╭─ DATA EXTRACT
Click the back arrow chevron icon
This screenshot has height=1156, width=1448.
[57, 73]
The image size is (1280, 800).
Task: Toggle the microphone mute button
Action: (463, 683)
╰─
Each record above must be transcribed exactly, and none may be skipped.

Click the back arrow chevron icon
This screenshot has height=1156, width=1448.
[57, 73]
The image size is (1280, 800).
Task: Toggle the microphone mute button
Action: (463, 683)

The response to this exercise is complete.